Beginning at the line that contains "908x800 pixels. At", output each line exactly through the end of the records, and drop any pictures.

## Raw data
-------

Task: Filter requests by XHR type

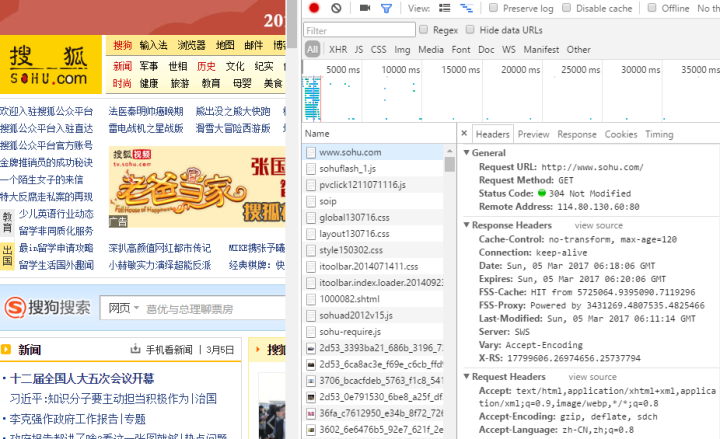Action: click(x=338, y=49)
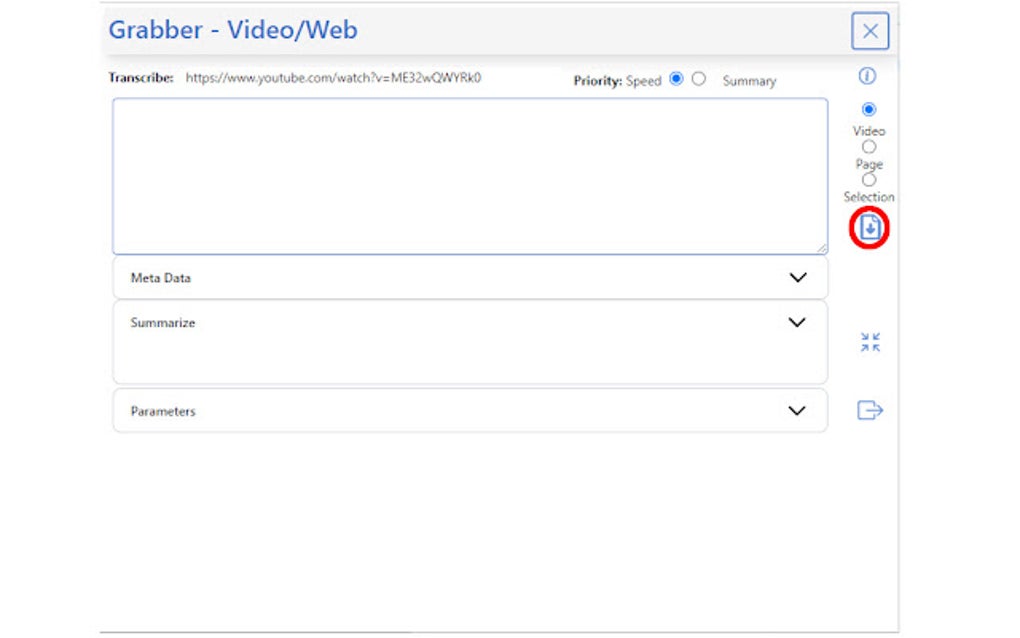1020x638 pixels.
Task: Click inside the empty transcript text area
Action: coord(470,175)
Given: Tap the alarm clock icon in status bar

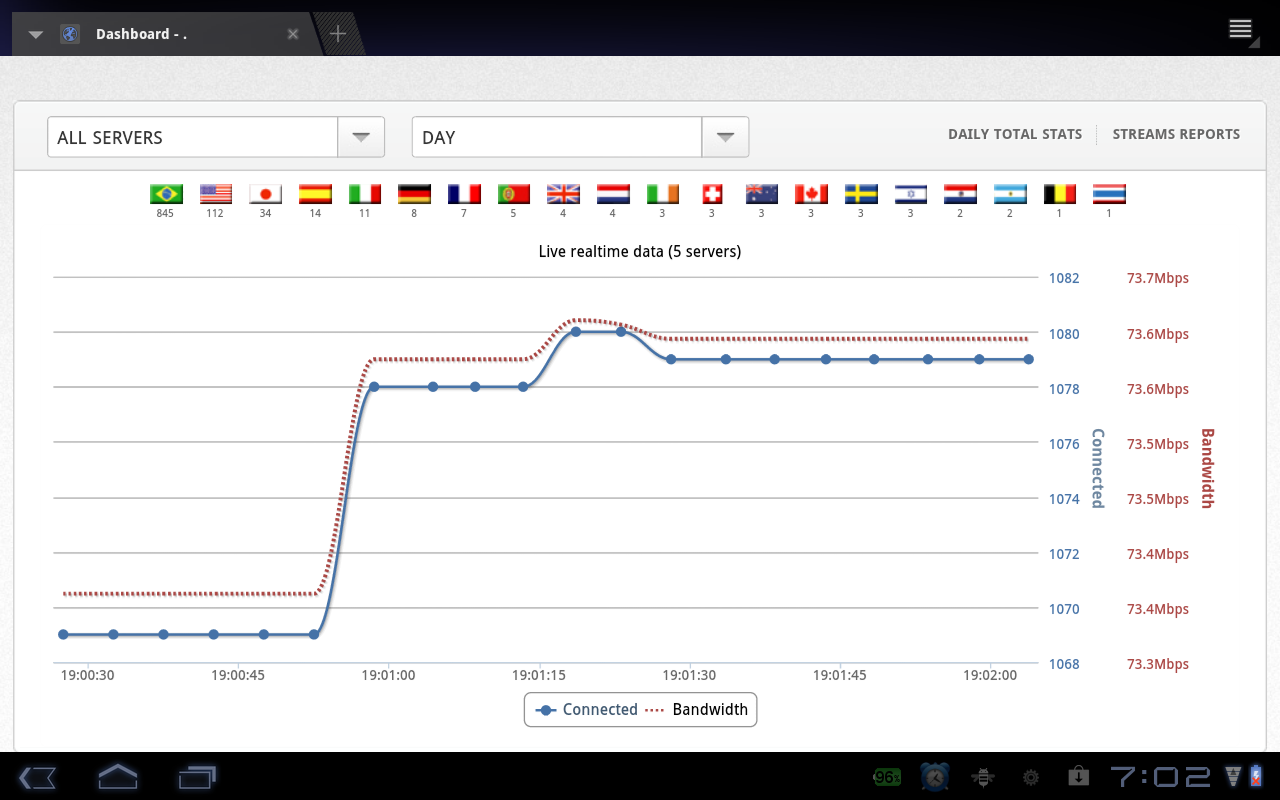Looking at the screenshot, I should (932, 777).
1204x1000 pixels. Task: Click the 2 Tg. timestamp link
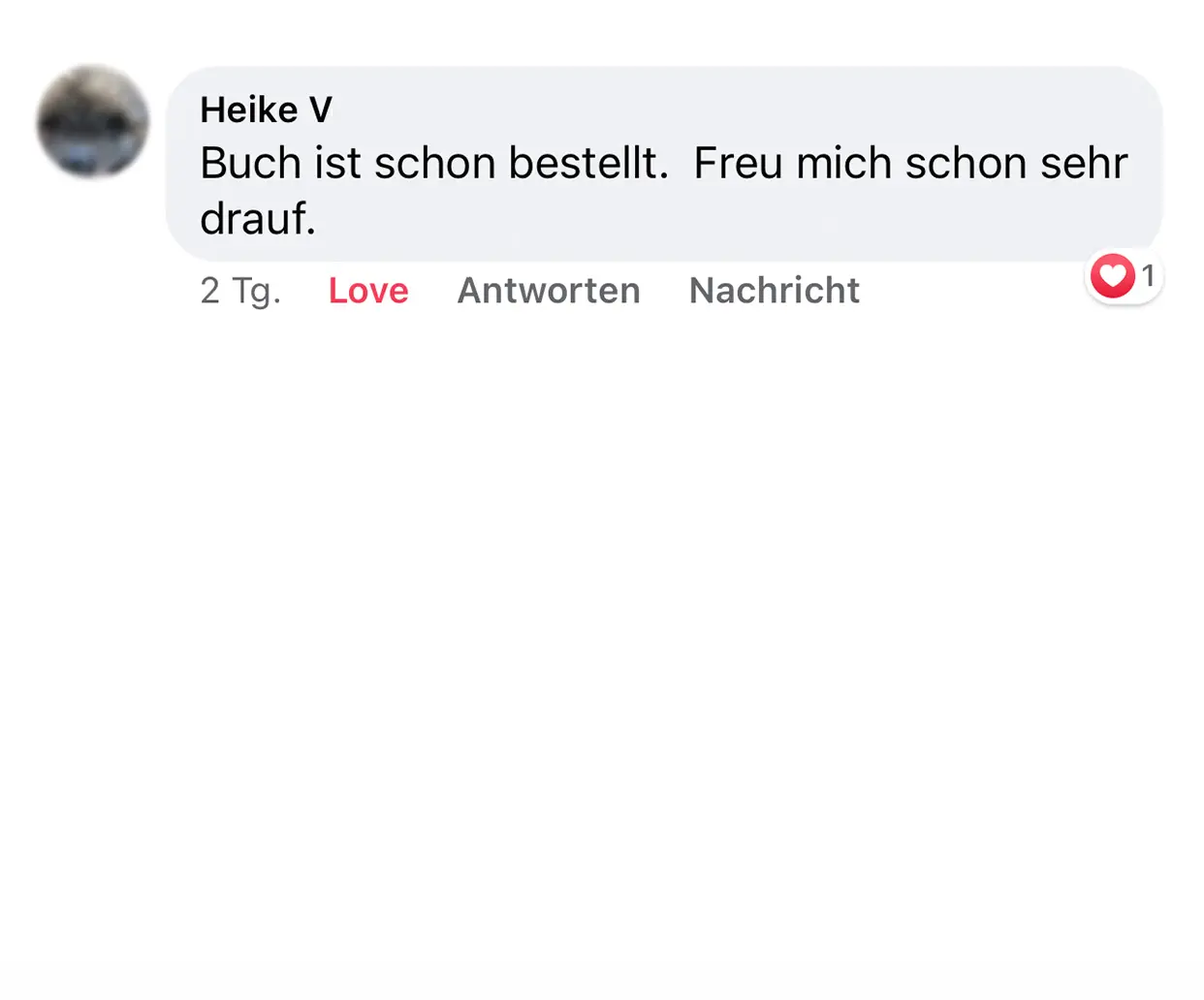coord(240,290)
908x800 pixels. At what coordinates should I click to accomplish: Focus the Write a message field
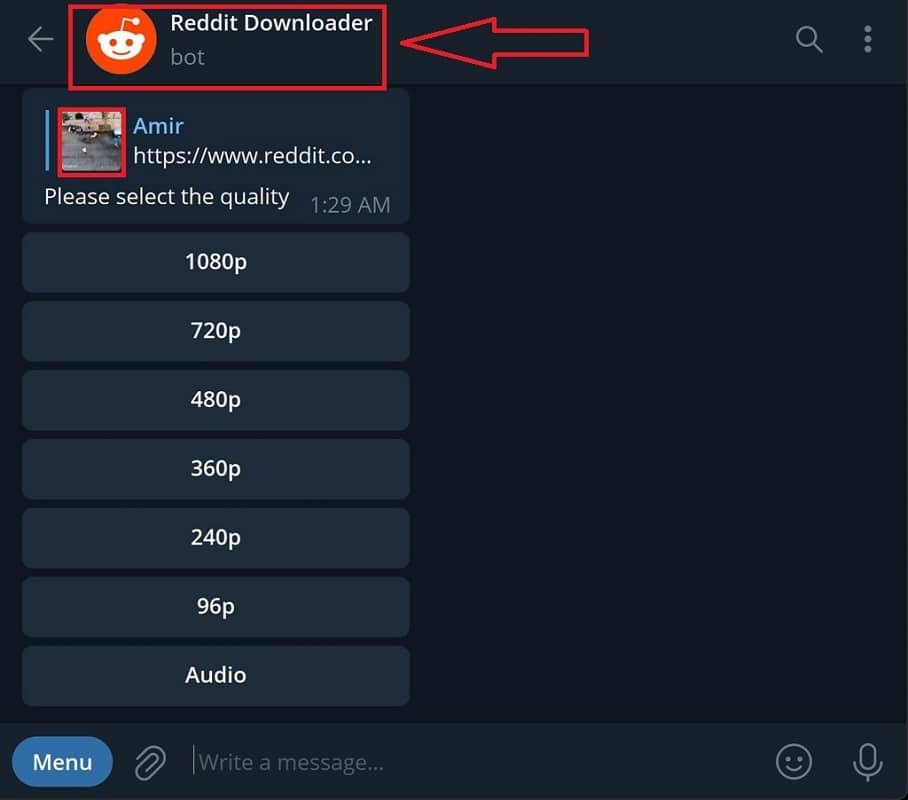click(x=475, y=762)
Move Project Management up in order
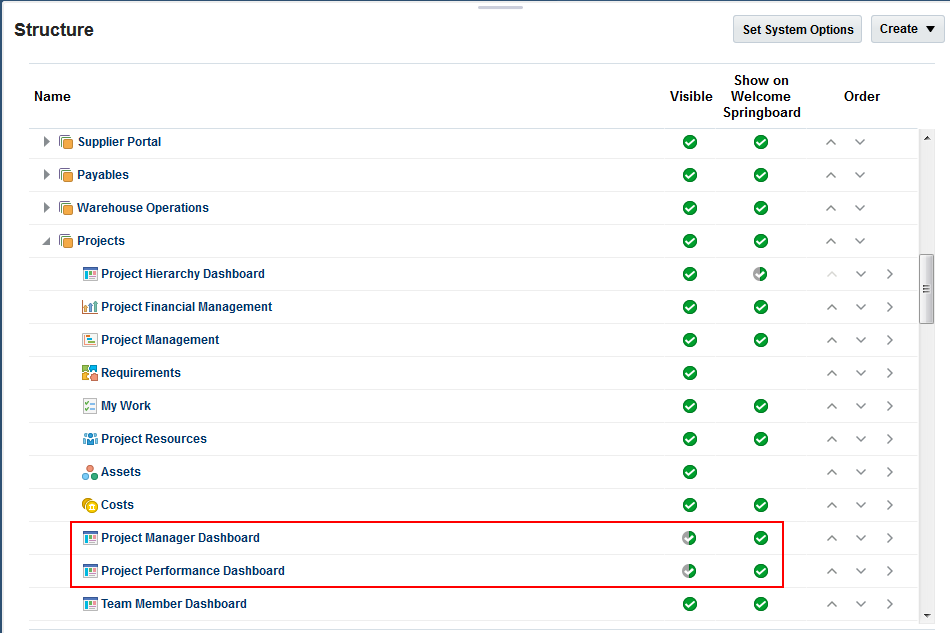This screenshot has height=633, width=950. pos(831,340)
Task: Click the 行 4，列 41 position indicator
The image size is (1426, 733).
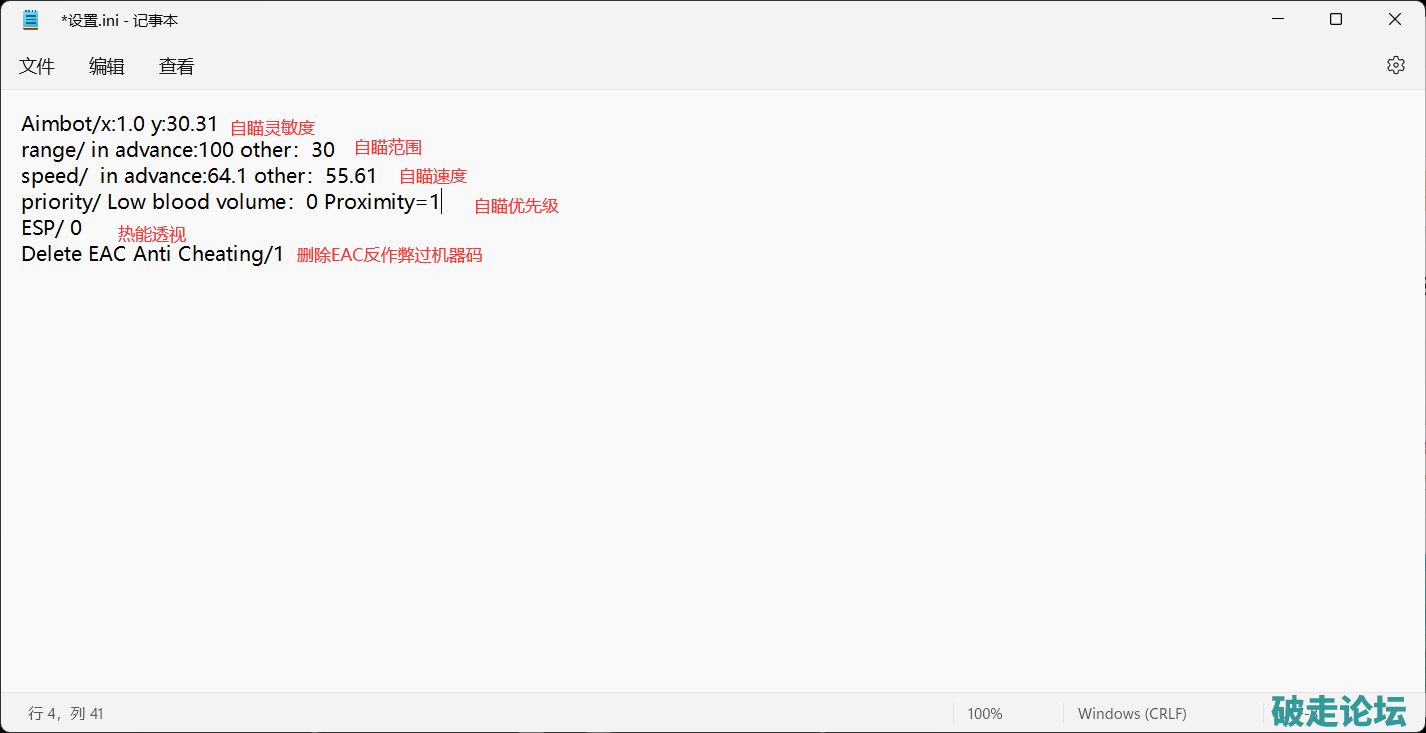Action: 66,713
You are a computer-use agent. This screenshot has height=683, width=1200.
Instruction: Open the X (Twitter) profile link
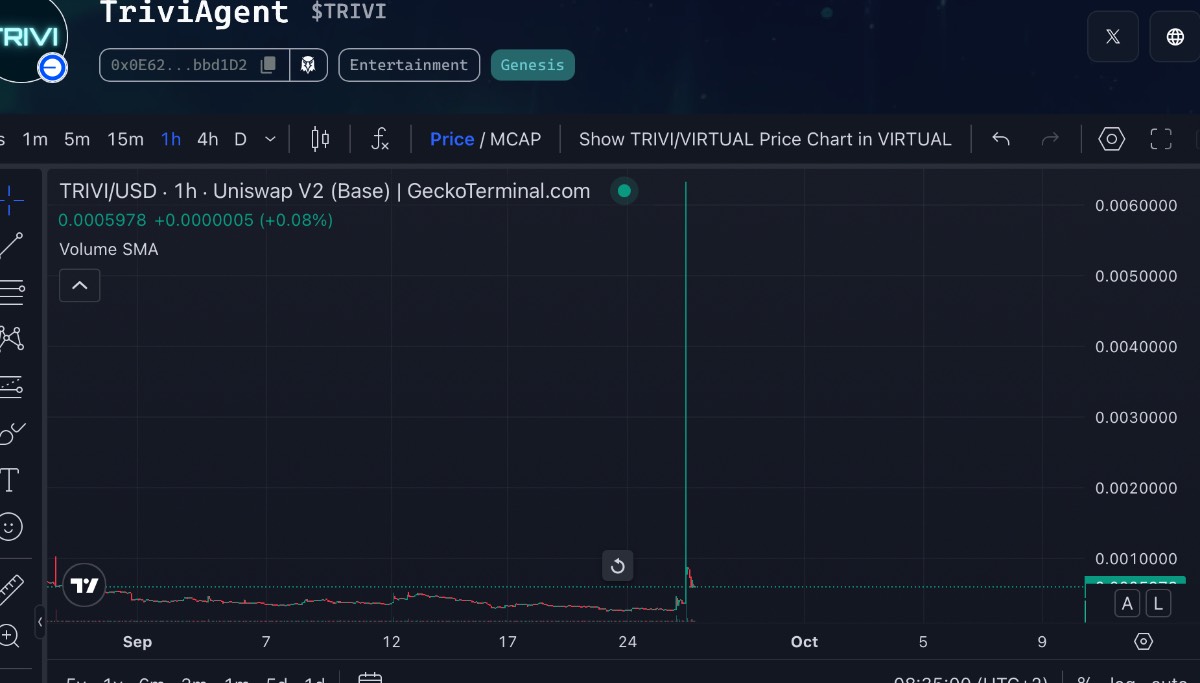pos(1112,37)
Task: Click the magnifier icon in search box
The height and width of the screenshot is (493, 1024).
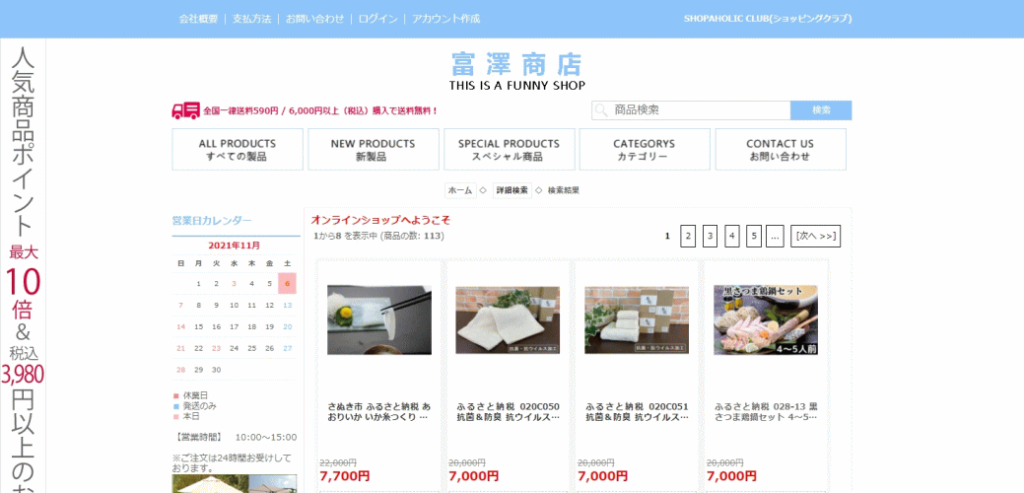Action: (601, 110)
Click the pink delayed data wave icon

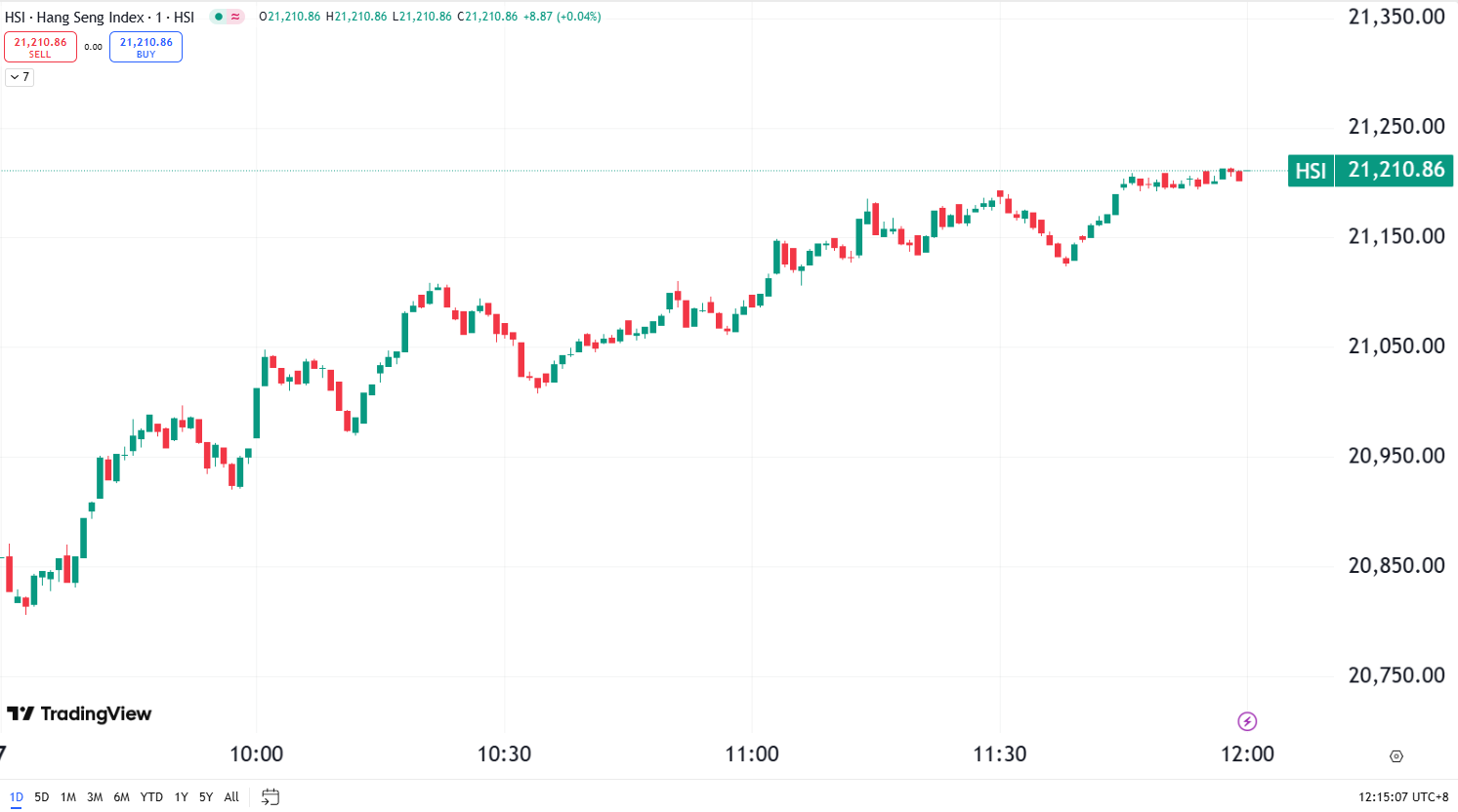tap(235, 17)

-------

## Problem solution
908x800 pixels. At what coordinates should I click to accomplish: Focus the Write a message field
click(x=475, y=762)
Move Project Management up in order
This screenshot has height=633, width=950. pos(831,340)
Task: Click the 行 4，列 41 position indicator
The image size is (1426, 733).
Action: 66,713
You are a computer-use agent. This screenshot has height=683, width=1200.
Instruction: Open the X (Twitter) profile link
pos(1112,37)
Task: Click the magnifier icon in search box
The height and width of the screenshot is (493, 1024).
Action: (601, 110)
Click the pink delayed data wave icon

tap(235, 17)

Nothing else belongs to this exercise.